The risk of HPAI H5 viruses spreading to breeding colonies of shorebirds and gulls within Germany is considered high, mainly due to the continued high infection rates, especially in black-headed gulls throughout Europe.

The risk of HPAIV H5 introduction into German poultry holdings and bird populations in zoological institutions through direct and indirect contact with wild birds is considered high, among other things because black-headed gulls in particular can also be found inland at all times of the year and their habitats may overlap with poultry production areas. Some gull species act as bridging species bringing poultry production sites and waterbird habitats into contact with each other.

The risk of introduction through the distribution of live poultry in the travelling trade or poultry exhibitions within Germany and Europe is considered to be moderate.

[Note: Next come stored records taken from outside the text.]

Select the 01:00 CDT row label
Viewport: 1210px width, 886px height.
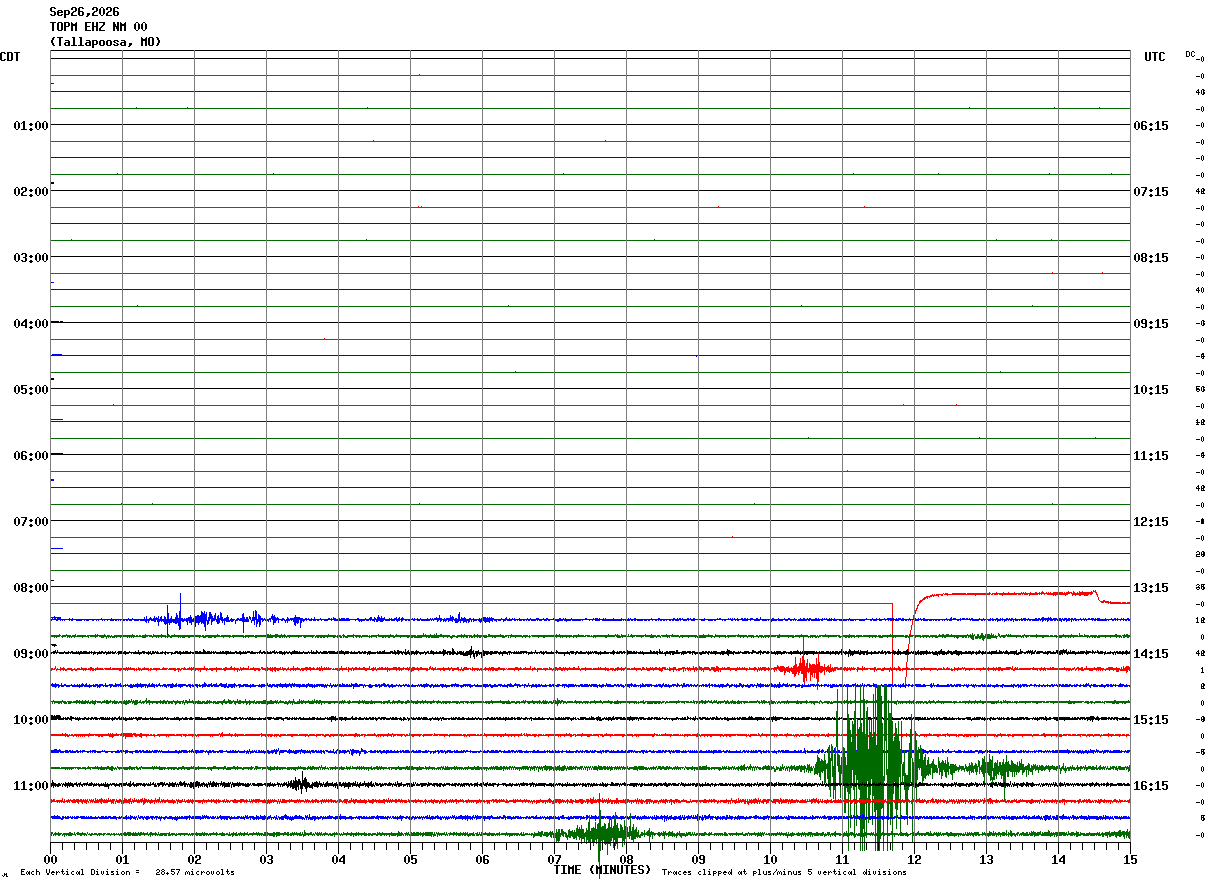click(x=31, y=125)
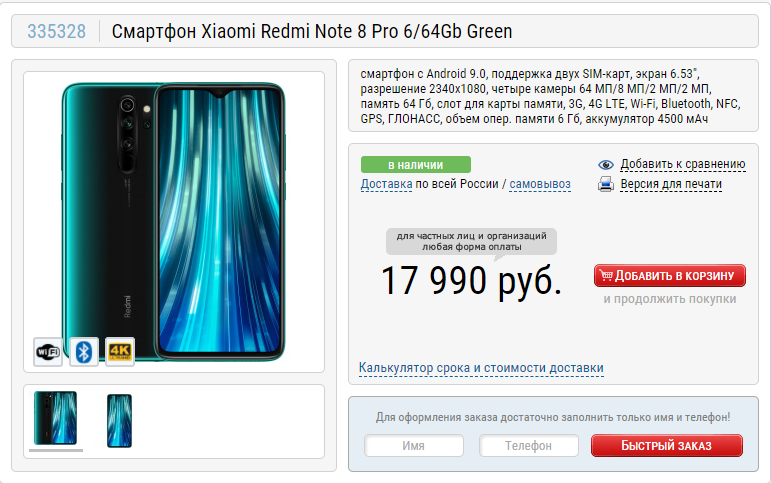
Task: Open the main product image of Redmi Note 8 Pro
Action: click(x=174, y=222)
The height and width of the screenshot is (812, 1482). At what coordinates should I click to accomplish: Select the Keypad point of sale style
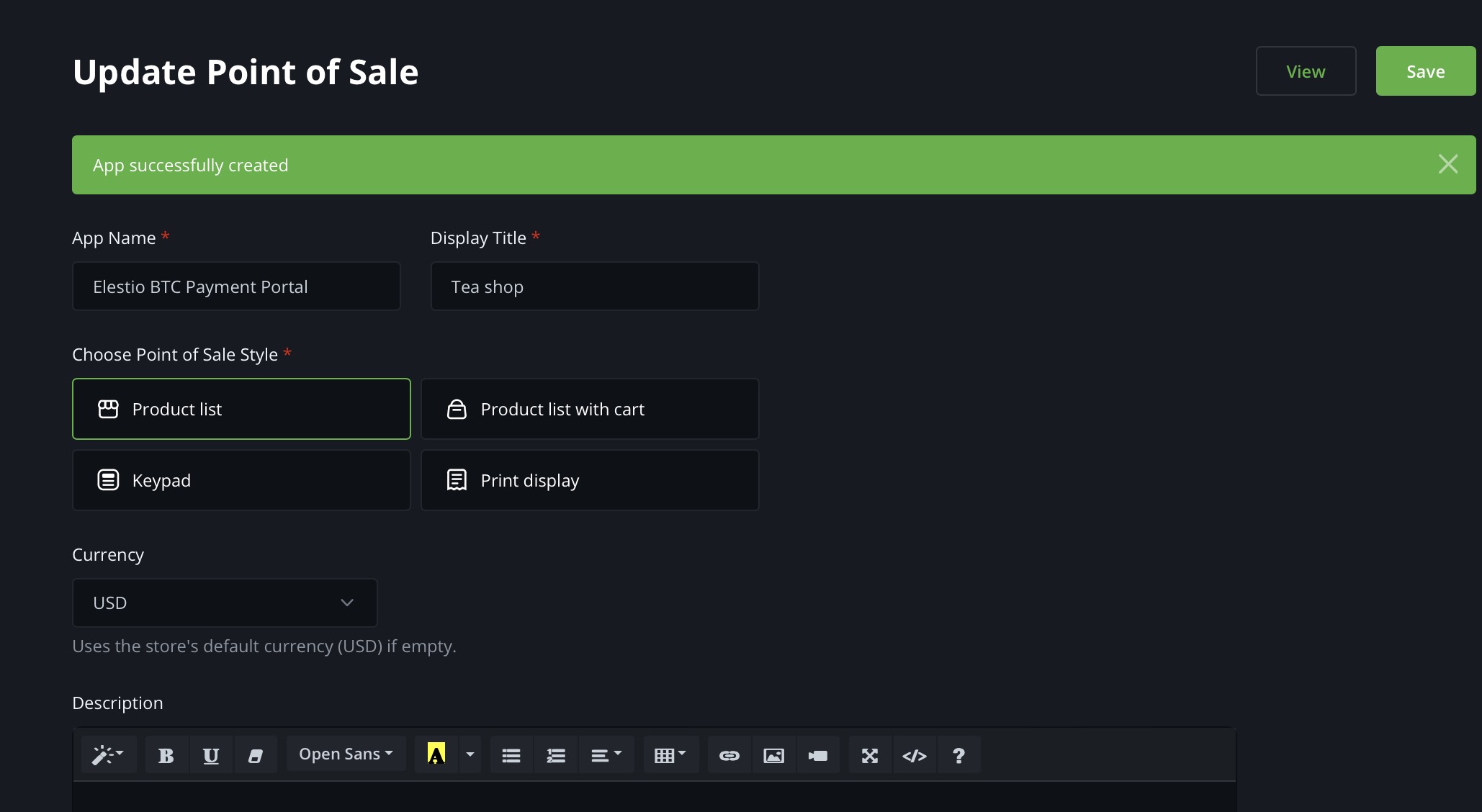tap(241, 480)
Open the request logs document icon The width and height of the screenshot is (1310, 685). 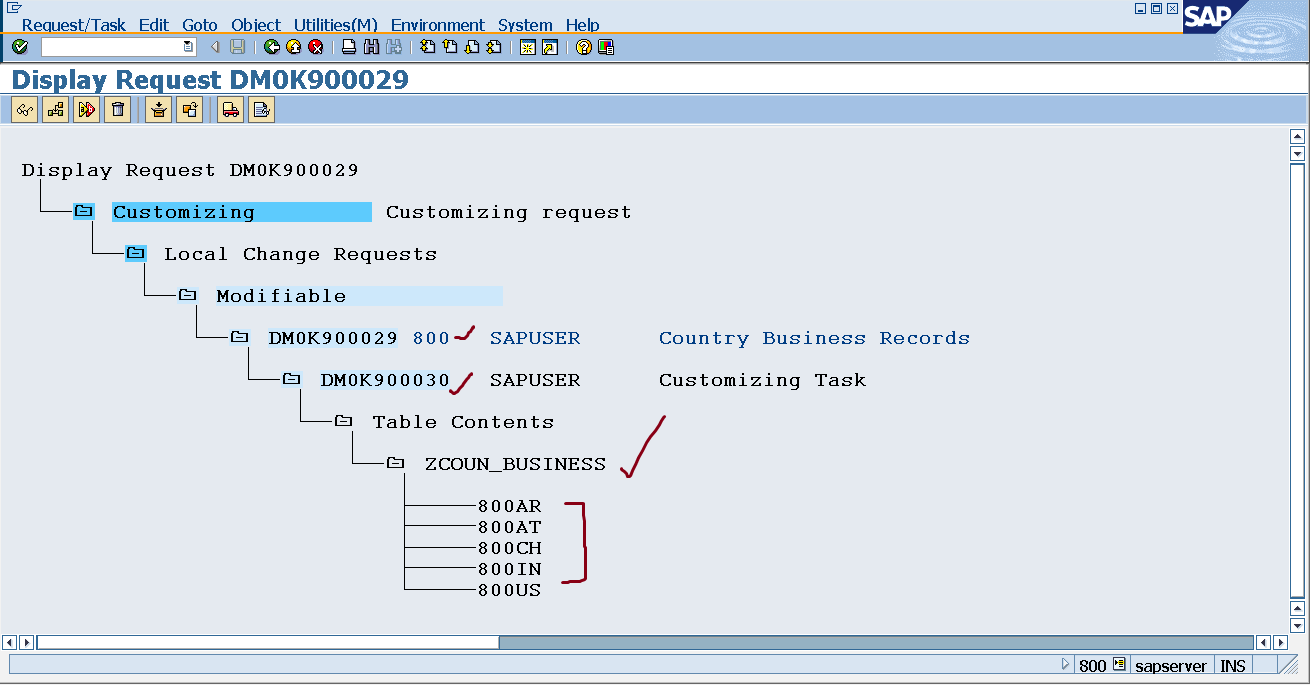261,109
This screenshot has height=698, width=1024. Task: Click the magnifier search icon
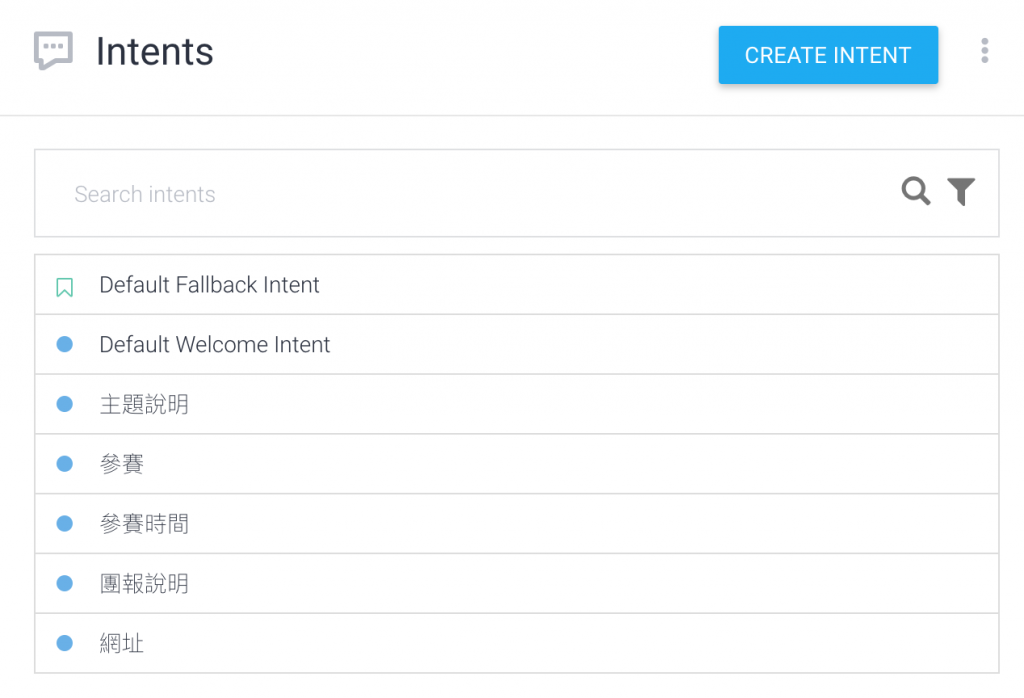916,191
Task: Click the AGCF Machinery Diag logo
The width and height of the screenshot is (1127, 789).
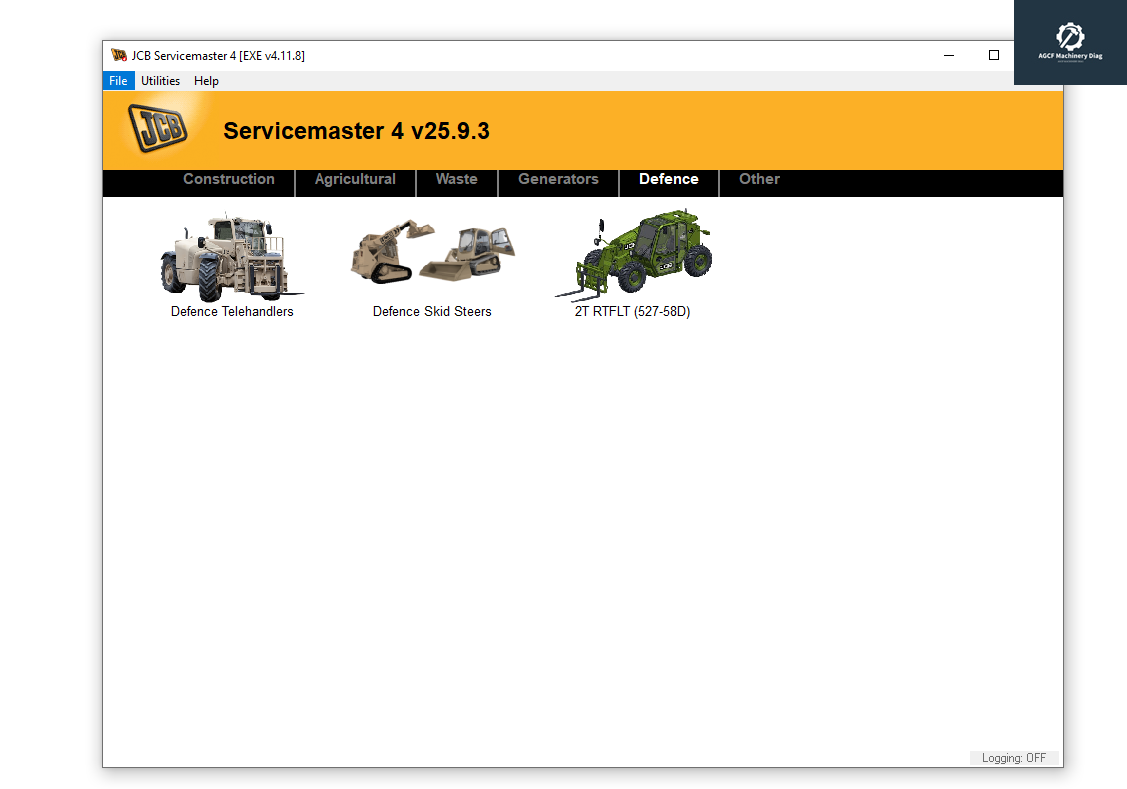Action: coord(1070,42)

The number of outbreaks in poultry and captive birds in Europe is decreasing, but is locally high in certain regions and poultry production sectors (e.g. France's foie gras production in waterfowl).

The FLI recommends to immediately stop scientific bird ringing in colonies with clustered cases of mortality (with or without HPAI positive findings). On the one hand, the activities may contribute to the spread of the pathogen within and between colonies, and on the other hand, if bird ringers detect (even mild) disease symptoms, a doctor should be consulted immediately for clarification of a possible HPAIV human infection.